若くて魅力的な彼女が、インスタで報告していた展示会
「柳本浩市展
“アーキヴィスト-柳本さんが残してくれたもの”」を
少し前にsix factoryに観にいった。

驚くべき量のモノと情報。
現代版の汗牛充棟。

私はほぼ同時代を生きてきたはずなのに、
あまりにシンクロするものがない彼のコレクションを
心高まることなく眺めていた。

が、彼の略年の中で「スポーツ・トレイン」という言葉をみつけて
立ち止まった。それは日本で最初のアウトドアショップの名前だ。

店のオーナーは、マガジンハウス(当時は平凡出版)系の雑誌で活躍もし、夕陽評論家としても、黒澤映画に出演した俳優としても有名な油井昌由樹氏である。

スポーツ・トレインは西麻布にあって、上に油井さんの個人事務所があった。「Y.U.I. SUNSET OFFICE」
サンセット・オフィス、格好いいなぁと痺れた。

初めてオフィスにお邪魔したとき、ラブラドール・リトリバーのジョン太が真っ先に迎えに出てきてくれた。犬がいる事務所なんてその頃はまったくなかったので、とても驚いた。が、それがきっかけで私も人生で初めて犬を飼った。

それから何年かが過ぎて、今度はモデルとして私が編集長を務めていた冊子にジョン太と出ていただいたことがあった。あまりの低予算の企画に、朝の湖の岸で「安易だねぇ」と笑われたことが、けっこう今でも恥ずかしかったりする。

油井さんにお目にかかる十年以上前だと思う(記憶はあやふや)、『Motor Cyclist』というバイク雑誌を次の号が出るまでの1か月間、くり返しくり返し読む少年だった私は、その頃流れていた、HONDAのCB50という原付バイクのCMに夢中になっていた。

クラッチを切り、ギアをローに入れ走り出す。
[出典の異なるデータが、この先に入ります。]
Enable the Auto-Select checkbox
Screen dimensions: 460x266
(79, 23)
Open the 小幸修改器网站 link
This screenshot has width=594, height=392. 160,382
外足荷重でバイクを傾けクリッピングポイントでコーナーを抜け、起ち上がりと同時にギアを上げてアクセルを開いていく。そうした一連の動作がアップでひろわれて、もう堪らなかった。

このCMは見知らぬ未来へ向かっていくワクワク感に溢れていて、バイクは自由への希求を体現するものとして描かれていた(と私には感じられた)。

このCMが、油井さんの手になるものであることは、もちろんその頃は知らなかった。CMに流れていた曲は、”Almost heaven, West Virginia〜”で始まるジョン・デンバーの「Country Road」で、この曲はCB50の映像とともに私の頭の中に刷り込まれた。

Country roads, take me home
To the place, I belong
West Virginia, mountain mama
Take me home, country roads

そして、CB50は私にとって、唯一所有した”HONDA”となった。

柳本氏の略歴にあった「スポーツ・トレイン」という言葉は、一瞬にしてこれらのことを私に思い出させた。

柳本浩市展に行くきっかけをつくってくれた彼女が、「カントリー・ロード」を唄っていることを知ったのは、しばらくしてからのことである。